**PROMPT**
Format every line of the entries below as a JSON list of strings, one string per line, and leave out the blank lines.

── RECORD EXCERPTS

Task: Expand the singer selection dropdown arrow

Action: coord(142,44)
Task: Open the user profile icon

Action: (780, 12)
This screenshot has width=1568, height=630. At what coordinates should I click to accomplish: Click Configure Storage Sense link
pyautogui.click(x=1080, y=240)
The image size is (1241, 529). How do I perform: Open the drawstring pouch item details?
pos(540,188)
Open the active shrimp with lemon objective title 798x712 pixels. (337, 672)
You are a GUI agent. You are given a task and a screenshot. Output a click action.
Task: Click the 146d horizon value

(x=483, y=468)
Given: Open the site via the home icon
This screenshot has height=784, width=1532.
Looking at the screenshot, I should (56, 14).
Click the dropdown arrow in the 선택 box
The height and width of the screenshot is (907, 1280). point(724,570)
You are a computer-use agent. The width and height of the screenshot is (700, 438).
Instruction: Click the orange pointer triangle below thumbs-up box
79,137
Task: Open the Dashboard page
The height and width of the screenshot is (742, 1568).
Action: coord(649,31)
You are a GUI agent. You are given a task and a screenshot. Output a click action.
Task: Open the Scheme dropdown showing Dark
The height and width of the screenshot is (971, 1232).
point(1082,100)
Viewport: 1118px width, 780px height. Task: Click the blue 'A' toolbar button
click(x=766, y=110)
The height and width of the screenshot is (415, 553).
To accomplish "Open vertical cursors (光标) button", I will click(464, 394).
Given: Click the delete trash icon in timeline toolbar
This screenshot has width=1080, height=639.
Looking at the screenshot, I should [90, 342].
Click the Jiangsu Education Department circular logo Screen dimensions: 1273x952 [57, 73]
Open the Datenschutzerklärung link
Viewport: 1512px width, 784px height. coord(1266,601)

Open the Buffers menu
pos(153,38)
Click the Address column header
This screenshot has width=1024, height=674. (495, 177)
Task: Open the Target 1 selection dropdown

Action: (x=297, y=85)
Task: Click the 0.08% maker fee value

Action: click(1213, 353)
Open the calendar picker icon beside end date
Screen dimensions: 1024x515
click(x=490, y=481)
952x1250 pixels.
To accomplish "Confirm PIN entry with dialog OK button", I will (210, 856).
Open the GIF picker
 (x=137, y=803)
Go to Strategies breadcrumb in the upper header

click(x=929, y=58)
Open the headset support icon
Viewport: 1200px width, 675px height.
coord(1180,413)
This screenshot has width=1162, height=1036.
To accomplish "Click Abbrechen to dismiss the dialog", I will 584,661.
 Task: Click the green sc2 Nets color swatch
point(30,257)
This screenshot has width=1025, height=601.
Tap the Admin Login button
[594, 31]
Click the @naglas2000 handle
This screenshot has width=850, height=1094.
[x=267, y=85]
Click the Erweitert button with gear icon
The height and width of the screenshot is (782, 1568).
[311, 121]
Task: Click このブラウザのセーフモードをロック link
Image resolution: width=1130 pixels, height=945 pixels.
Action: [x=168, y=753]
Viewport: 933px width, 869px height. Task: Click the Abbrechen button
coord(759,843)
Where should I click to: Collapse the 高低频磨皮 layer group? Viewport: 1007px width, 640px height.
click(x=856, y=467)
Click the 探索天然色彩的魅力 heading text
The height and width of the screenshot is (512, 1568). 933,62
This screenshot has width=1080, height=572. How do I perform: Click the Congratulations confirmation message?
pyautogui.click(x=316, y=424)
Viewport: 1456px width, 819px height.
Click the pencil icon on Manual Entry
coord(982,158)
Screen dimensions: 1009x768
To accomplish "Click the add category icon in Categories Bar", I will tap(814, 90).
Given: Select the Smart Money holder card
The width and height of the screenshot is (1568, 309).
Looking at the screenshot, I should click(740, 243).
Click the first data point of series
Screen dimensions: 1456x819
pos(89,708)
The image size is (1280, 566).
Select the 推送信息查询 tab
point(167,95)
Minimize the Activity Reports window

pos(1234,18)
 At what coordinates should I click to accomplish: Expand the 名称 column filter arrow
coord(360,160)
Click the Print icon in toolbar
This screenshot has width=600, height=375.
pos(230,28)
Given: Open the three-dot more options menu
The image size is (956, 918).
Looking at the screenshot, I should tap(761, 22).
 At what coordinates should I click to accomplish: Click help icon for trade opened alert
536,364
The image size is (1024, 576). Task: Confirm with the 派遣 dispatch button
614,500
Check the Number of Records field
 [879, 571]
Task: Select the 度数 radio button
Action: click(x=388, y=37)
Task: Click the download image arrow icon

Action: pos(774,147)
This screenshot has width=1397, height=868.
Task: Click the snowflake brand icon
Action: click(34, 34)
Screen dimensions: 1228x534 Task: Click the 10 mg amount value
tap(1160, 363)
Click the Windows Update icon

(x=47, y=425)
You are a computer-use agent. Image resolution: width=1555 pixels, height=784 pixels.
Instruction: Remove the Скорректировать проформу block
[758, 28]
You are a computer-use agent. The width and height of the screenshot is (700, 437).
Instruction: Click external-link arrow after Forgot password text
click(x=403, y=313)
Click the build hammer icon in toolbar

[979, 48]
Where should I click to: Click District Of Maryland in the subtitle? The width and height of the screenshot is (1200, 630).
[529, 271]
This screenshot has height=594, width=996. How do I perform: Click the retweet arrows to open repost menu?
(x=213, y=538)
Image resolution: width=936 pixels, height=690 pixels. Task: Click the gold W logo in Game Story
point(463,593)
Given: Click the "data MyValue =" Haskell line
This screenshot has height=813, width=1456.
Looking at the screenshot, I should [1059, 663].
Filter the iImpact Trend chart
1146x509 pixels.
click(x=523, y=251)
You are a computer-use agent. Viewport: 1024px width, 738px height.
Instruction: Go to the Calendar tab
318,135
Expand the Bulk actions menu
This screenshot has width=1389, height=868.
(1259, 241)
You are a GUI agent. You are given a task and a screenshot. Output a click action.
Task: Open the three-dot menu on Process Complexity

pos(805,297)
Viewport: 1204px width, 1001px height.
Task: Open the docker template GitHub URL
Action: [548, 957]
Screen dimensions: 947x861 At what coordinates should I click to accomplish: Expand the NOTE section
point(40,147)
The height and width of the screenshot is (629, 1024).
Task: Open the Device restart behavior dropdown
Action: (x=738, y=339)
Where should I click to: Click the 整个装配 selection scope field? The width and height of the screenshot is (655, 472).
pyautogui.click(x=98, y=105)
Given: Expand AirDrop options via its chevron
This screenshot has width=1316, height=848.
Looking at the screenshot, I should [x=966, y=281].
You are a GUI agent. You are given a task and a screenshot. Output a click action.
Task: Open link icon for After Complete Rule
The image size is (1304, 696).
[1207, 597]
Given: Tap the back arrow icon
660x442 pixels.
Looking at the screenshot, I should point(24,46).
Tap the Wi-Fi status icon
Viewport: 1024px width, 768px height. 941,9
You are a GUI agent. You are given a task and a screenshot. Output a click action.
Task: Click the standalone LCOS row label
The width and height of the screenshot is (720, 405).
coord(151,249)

────

**TASK SOLUTION**
[
  "Task: Expand the singer selection dropdown arrow",
  "Action: coord(142,44)",
  "Task: Open the user profile icon",
  "Action: (780, 12)",
  "This screenshot has width=1568, height=630. At what coordinates should I click to accomplish: Click Configure Storage Sense link",
  "pyautogui.click(x=1080, y=240)",
  "The image size is (1241, 529). How do I perform: Open the drawstring pouch item details?",
  "pos(540,188)",
  "Open the active shrimp with lemon objective title 798x712 pixels. (337, 672)",
  "You are a GUI agent. You are given a task and a screenshot. Output a click action.",
  "Task: Click the 146d horizon value",
  "(x=483, y=468)",
  "Given: Open the site via the home icon",
  "This screenshot has height=784, width=1532.",
  "Looking at the screenshot, I should (56, 14).",
  "Click the dropdown arrow in the 선택 box",
  "The height and width of the screenshot is (907, 1280). point(724,570)",
  "You are a computer-use agent. The width and height of the screenshot is (700, 438).",
  "Instruction: Click the orange pointer triangle below thumbs-up box",
  "79,137",
  "Task: Open the Dashboard page",
  "The height and width of the screenshot is (742, 1568).",
  "Action: coord(649,31)",
  "You are a GUI agent. You are given a task and a screenshot. Output a click action.",
  "Task: Open the Scheme dropdown showing Dark",
  "The height and width of the screenshot is (971, 1232).",
  "point(1082,100)",
  "Viewport: 1118px width, 780px height. Task: Click the blue 'A' toolbar button",
  "click(x=766, y=110)",
  "The height and width of the screenshot is (415, 553).",
  "To accomplish \"Open vertical cursors (光标) button\", I will click(464, 394).",
  "Given: Click the delete trash icon in timeline toolbar",
  "This screenshot has width=1080, height=639.",
  "Looking at the screenshot, I should [90, 342].",
  "Click the Jiangsu Education Department circular logo Screen dimensions: 1273x952 [57, 73]",
  "Open the Datenschutzerklärung link",
  "Viewport: 1512px width, 784px height. coord(1266,601)",
  "Open the Buffers menu",
  "pos(153,38)",
  "Click the Address column header",
  "This screenshot has width=1024, height=674. (495, 177)",
  "Task: Open the Target 1 selection dropdown",
  "Action: (x=297, y=85)",
  "Task: Click the 0.08% maker fee value",
  "Action: click(1213, 353)",
  "Open the calendar picker icon beside end date",
  "Screen dimensions: 1024x515",
  "click(x=490, y=481)",
  "952x1250 pixels.",
  "To accomplish \"Confirm PIN entry with dialog OK button\", I will (210, 856).",
  "Open the GIF picker",
  " (x=137, y=803)",
  "Go to Strategies breadcrumb in the upper header",
  "click(x=929, y=58)",
  "Open the headset support icon",
  "Viewport: 1200px width, 675px height.",
  "coord(1180,413)",
  "This screenshot has width=1162, height=1036.",
  "To accomplish \"Click Abbrechen to dismiss the dialog\", I will 584,661.",
  " Task: Click the green sc2 Nets color swatch",
  "point(30,257)",
  "This screenshot has width=1025, height=601.",
  "Tap the Admin Login button",
  "[594, 31]",
  "Click the @naglas2000 handle",
  "This screenshot has width=850, height=1094.",
  "[x=267, y=85]",
  "Click the Erweitert button with gear icon",
  "The height and width of the screenshot is (782, 1568).",
  "[311, 121]",
  "Task: Click このブラウザのセーフモードをロック link",
  "Image resolution: width=1130 pixels, height=945 pixels.",
  "Action: [x=168, y=753]",
  "Viewport: 933px width, 869px height. Task: Click the Abbrechen button",
  "coord(759,843)",
  "Where should I click to: Collapse the 高低频磨皮 layer group? Viewport: 1007px width, 640px height.",
  "click(x=856, y=467)",
  "Click the 探索天然色彩的魅力 heading text",
  "The height and width of the screenshot is (512, 1568). 933,62",
  "This screenshot has width=1080, height=572. How do I perform: Click the Congratulations confirmation message?",
  "pyautogui.click(x=316, y=424)",
  "Viewport: 1456px width, 819px height.",
  "Click the pencil icon on Manual Entry",
  "coord(982,158)",
  "Screen dimensions: 1009x768",
  "To accomplish \"Click the add category icon in Categories Bar\", I will tap(814, 90).",
  "Given: Select the Smart Money holder card",
  "The width and height of the screenshot is (1568, 309).",
  "Looking at the screenshot, I should click(740, 243).",
  "Click the first data point of series",
  "Screen dimensions: 1456x819",
  "pos(89,708)",
  "The image size is (1280, 566).",
  "Select the 推送信息查询 tab",
  "point(167,95)",
  "Minimize the Activity Reports window",
  "pos(1234,18)",
  " At what coordinates should I click to accomplish: Expand the 名称 column filter arrow",
  "coord(360,160)",
  "Click the Print icon in toolbar",
  "This screenshot has width=600, height=375.",
  "pos(230,28)",
  "Given: Open the three-dot more options menu",
  "The image size is (956, 918).",
  "Looking at the screenshot, I should tap(761, 22).",
  " At what coordinates should I click to accomplish: Click help icon for trade opened alert",
  "536,364",
  "The image size is (1024, 576). Task: Confirm with the 派遣 dispatch button",
  "614,500",
  "Check the Number of Records field",
  " [879, 571]",
  "Task: Select the 度数 radio button",
  "Action: click(x=388, y=37)",
  "Task: Click the download image arrow icon",
  "Action: pos(774,147)",
  "This screenshot has width=1397, height=868.",
  "Task: Click the snowflake brand icon",
  "Action: click(34, 34)",
  "Screen dimensions: 1228x534 Task: Click the 10 mg amount value",
  "tap(1160, 363)",
  "Click the Windows Update icon",
  "(x=47, y=425)",
  "You are a computer-use agent. Image resolution: width=1555 pixels, height=784 pixels.",
  "Instruction: Remove the Скорректировать проформу block",
  "[758, 28]",
  "You are a computer-use agent. The width and height of the screenshot is (700, 437).",
  "Instruction: Click external-link arrow after Forgot password text",
  "click(x=403, y=313)",
  "Click the build hammer icon in toolbar",
  "[979, 48]",
  "Where should I click to: Click District Of Maryland in the subtitle? The width and height of the screenshot is (1200, 630).",
  "[529, 271]",
  "This screenshot has height=594, width=996. How do I perform: Click the retweet arrows to open repost menu?",
  "(x=213, y=538)",
  "Image resolution: width=936 pixels, height=690 pixels. Task: Click the gold W logo in Game Story",
  "point(463,593)",
  "Given: Click the \"data MyValue =\" Haskell line",
  "This screenshot has height=813, width=1456.",
  "Looking at the screenshot, I should [1059, 663].",
  "Filter the iImpact Trend chart",
  "1146x509 pixels.",
  "click(x=523, y=251)",
  "You are a computer-use agent. Viewport: 1024px width, 738px height.",
  "Instruction: Go to the Calendar tab",
  "318,135",
  "Expand the Bulk actions menu",
  "This screenshot has width=1389, height=868.",
  "(1259, 241)",
  "You are a GUI agent. You are given a task and a screenshot. Output a click action.",
  "Task: Open the three-dot menu on Process Complexity",
  "pos(805,297)",
  "Viewport: 1204px width, 1001px height.",
  "Task: Open the docker template GitHub URL",
  "Action: [548, 957]",
  "Screen dimensions: 947x861 At what coordinates should I click to accomplish: Expand the NOTE section",
  "point(40,147)",
  "The height and width of the screenshot is (629, 1024).",
  "Task: Open the Device restart behavior dropdown",
  "Action: (x=738, y=339)",
  "Where should I click to: Click the 整个装配 selection scope field? The width and height of the screenshot is (655, 472).",
  "pyautogui.click(x=98, y=105)",
  "Given: Expand AirDrop options via its chevron",
  "This screenshot has width=1316, height=848.",
  "Looking at the screenshot, I should [x=966, y=281].",
  "You are a GUI agent. You are given a task and a screenshot. Output a click action.",
  "Task: Open link icon for After Complete Rule",
  "The image size is (1304, 696).",
  "[1207, 597]",
  "Given: Tap the back arrow icon",
  "660x442 pixels.",
  "Looking at the screenshot, I should point(24,46).",
  "Tap the Wi-Fi status icon",
  "Viewport: 1024px width, 768px height. 941,9",
  "You are a GUI agent. You are given a task and a screenshot. Output a click action.",
  "Task: Click the standalone LCOS row label",
  "The width and height of the screenshot is (720, 405).",
  "coord(151,249)"
]